Dzięki pracy kryminalnych z kędzierzyńsko-kozielskiego komisariatu trzech mieszkańców województwa śląskiego nie uniknie odpowiedzialności za włamanie do turbiny wiatrakowej i kradzież kabli.
Poszkodowany wycenił straty na blisko 32 000 złotych. Mężczyźni usłyszeli zarzut. Dwóm z nich grozi do 10 lat pozbawienia wolności. Trzeci podejrzany musi się liczyć z wyższą karą, ponieważ będzie odpowiadał w warunkach recydywy.
Policjanci z Komisariatu Policji w Kędzierzynie-Koźlu zostali poinformowani o kradzieży kabli z turbiny wiatrakowej. Do tego zdarzenia doszło w połowie września. Pokrzywdzony wycenił straty na blisko 32 000 złotych. Wyjaśnieniem tej sprawy i ustaleniem osób odpowiedzialnych za ten czyn zajęli się kryminalni z komisariatu.

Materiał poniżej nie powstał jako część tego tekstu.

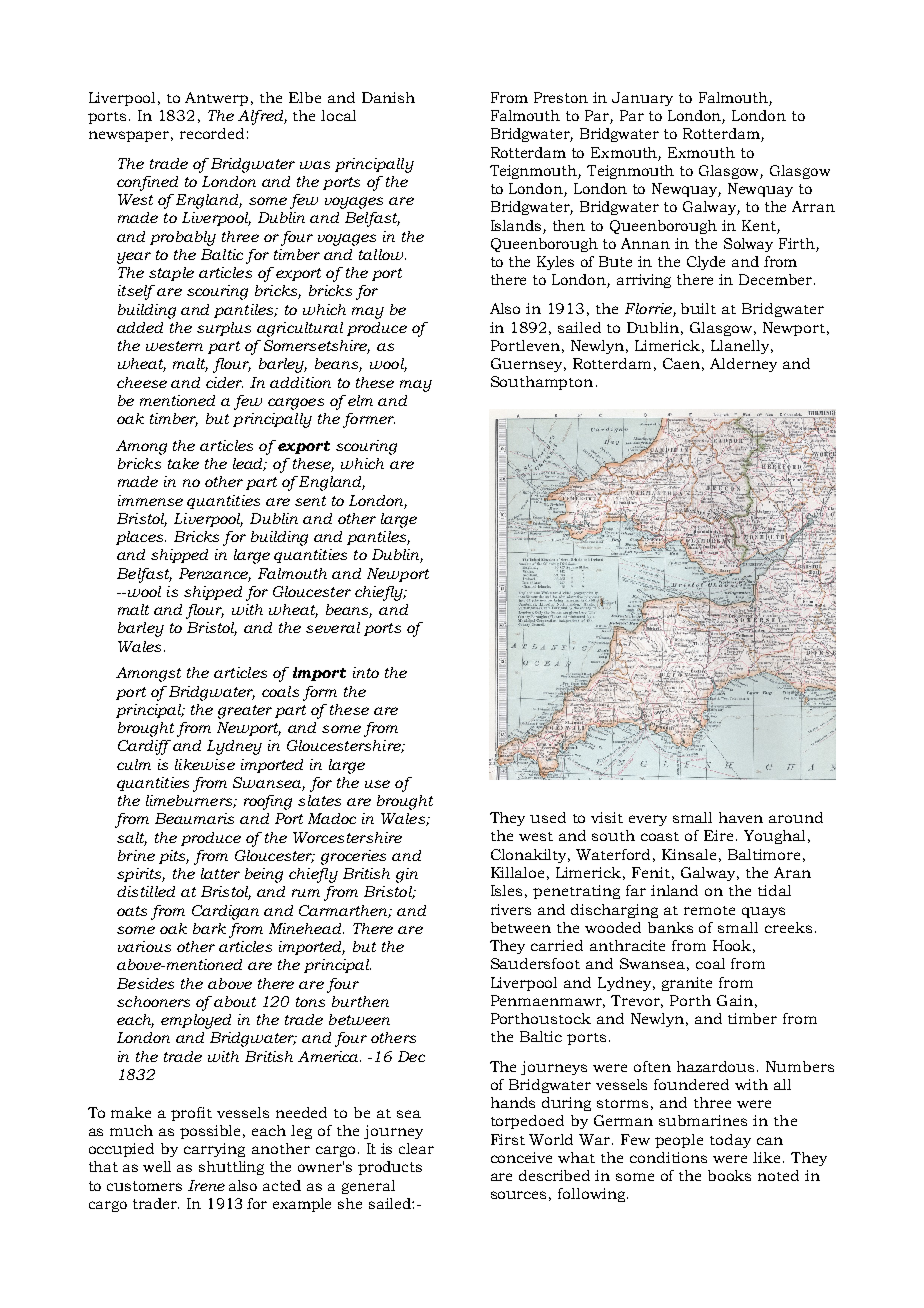  I want to click on Danish, so click(388, 97).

Funkcjonariusze zbierali i łączyli ze sobą wszelkie informacje oraz ślady, które mogły doprowadzić ich na trop przestępców. Praca kryminalnych przyniosła efekty. Policjanci ustalili, że związek z tym zdarzeniem miało trzech mieszkańców województwa śląskiego. Mężczyźni w wieku 28 i 34-lat zostali zatrzymani. Trzeci podejrzany kilka dni po kradzieży trafił do zakładu karnego, gdzie odbywa karę pozbawienia wolności.

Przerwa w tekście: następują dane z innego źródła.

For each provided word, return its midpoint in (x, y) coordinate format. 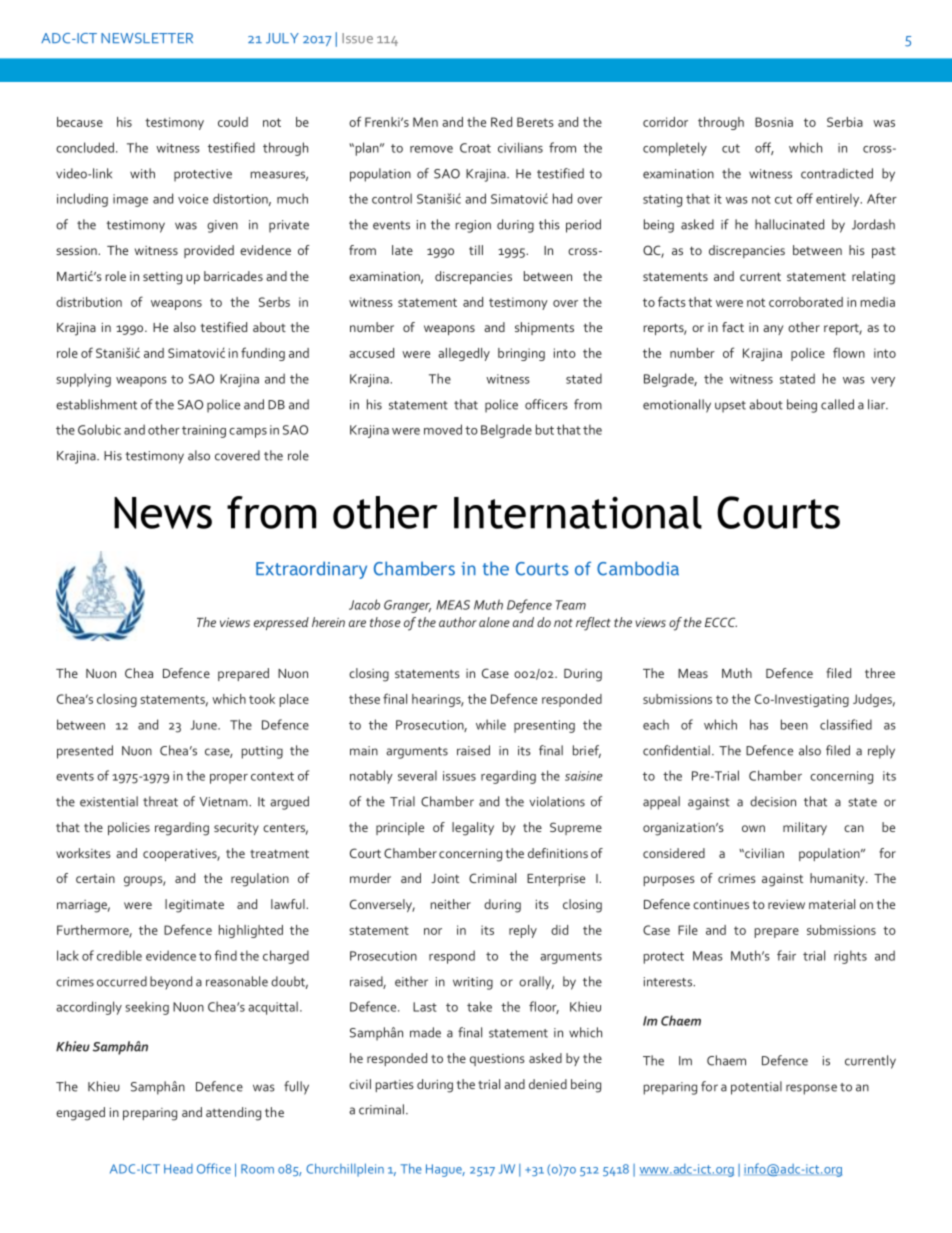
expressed (281, 623)
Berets (535, 122)
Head (178, 1169)
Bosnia (774, 122)
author (458, 622)
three (880, 673)
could (233, 122)
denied (548, 1084)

Zebrany przez śledczych materiał dowodowy pozwolił na przedstawienie mężczyznom zarzutu kradzieży z włamaniem. Za ten czyn grozi 28 i 34-latkowi grozi kara do 10 lat pozbawienia wolności. Natomiast 27-latek musi się liczyć z wyższą karą, ponieważ będzie odpowiadał przed sądem w warunkach recydywy.